Wednesday, 6 January 2016

Restoring Publisher Database From the Subscriber

I've been meaning to write about this feature for a while now, since it's actually pretty handy. Cisco introduced a feature whereby you can restore the publisher's database from a subscriber server in v8.6(1) of CUCM & CUC. You still have to rebuild a new publisher identical to the failed one, then get the licences migrated (if applicable) & the method differs between CUCM & CUC. Having seen several scenarios where customers have either only the original DRS backup done at go live or out of date backups available, this will help you get out of a sticky situation & back to a working cluster without losing any configuration data.
The Cisco documentation is pretty good for these features, so I'm going to cover some caveats & defer to the official instructions. Be aware that there are quite a few steps that must be followed correctly otherwise you run the risk of pushing data from the blank publisher to subscribers, it also includes multiple reboots, so this is a time consuming process.

CUCM
The DRS restore mechanism has been enhanced so that you can choose to restore the CCMDB component from a selected subscriber server. Now the Cisco guide says you can do a fresh DRS backup from the newly built publisher & do the restore from a subscriber, but whenever I've tried the option never appears unless the actual backup contains files from the intended subscriber server. So you'll need a DRS backup that contains both the publisher & subscriber server.
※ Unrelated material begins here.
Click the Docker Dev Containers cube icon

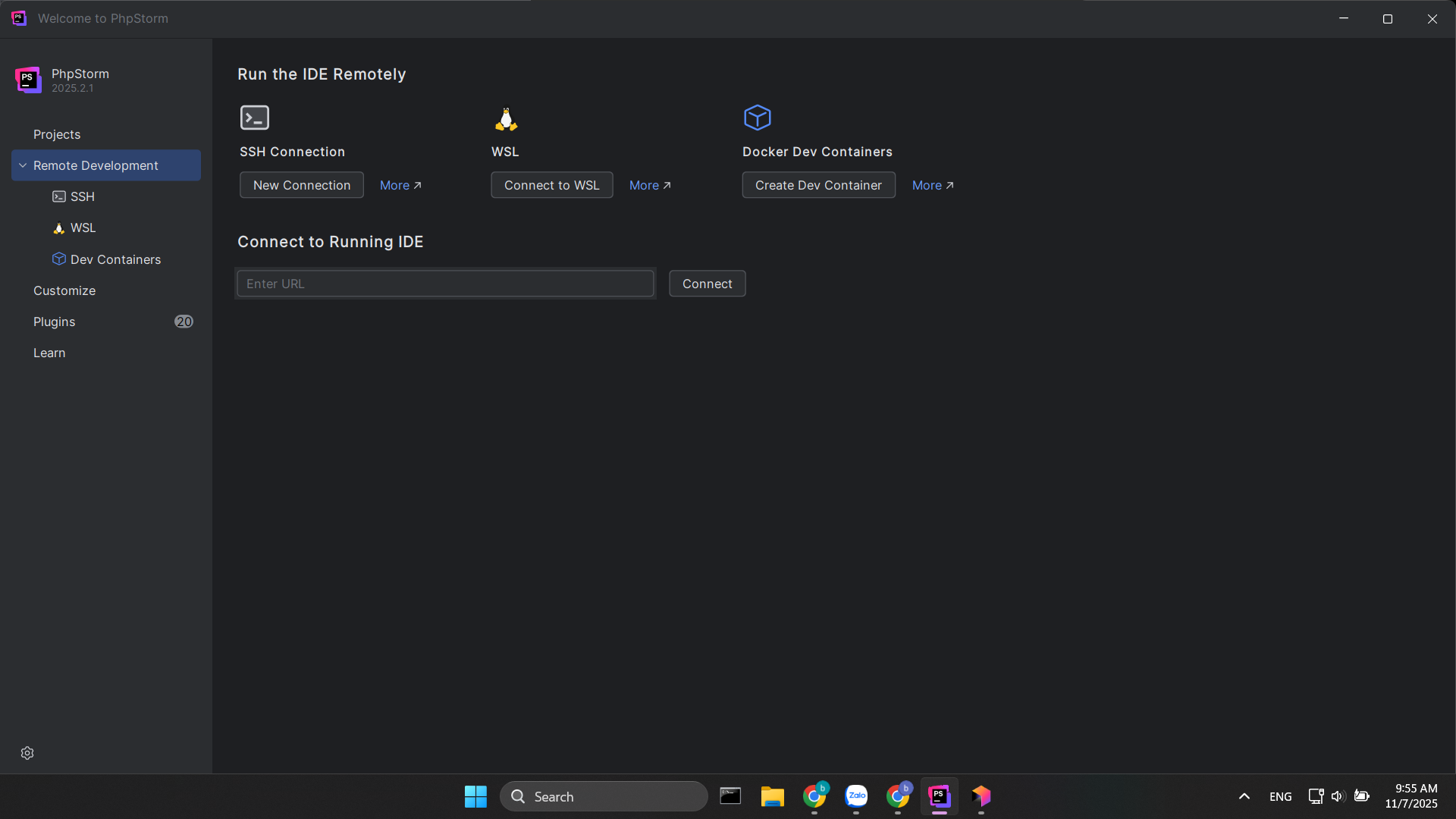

The main caveat is that your new publisher won't have files that aren't in the backup or have changed since then, such as certificates, device packs, TFTP server files (e.g. phone loads, music on hold, etc.) or logs/traces. This is because this information isn't held in the Informix database, which is what gets copied from the subscriber, so you'll need to deal with these out manually.

Cisco Guide to CUCM Restore From Subscriber

CUC
CUC's clustering is different from CUCM, in that you still have a publisher & subscriber, but there's also the concept of the primary & secondary server. The primary server, regardless of whether it's the publisher or subscriber, contains a writeable configuration database & message store; normally this is automatically replicated to the secondary server.
After rebuilding the publisher you're basically rebuilding the cluster, with the subscriber as primary & manually starting the synchronisation process.

The main caveat is that the publisher needs locales & any other patches installing manually, as these aren't pulled across from the subscriber. The Informix database with configuration, message store, spoken names, greetings & master certificates are what gets copied from the subscriber. You'll still need to deal with certificates that were specific to the publisher server, such as the Tomcat certificate.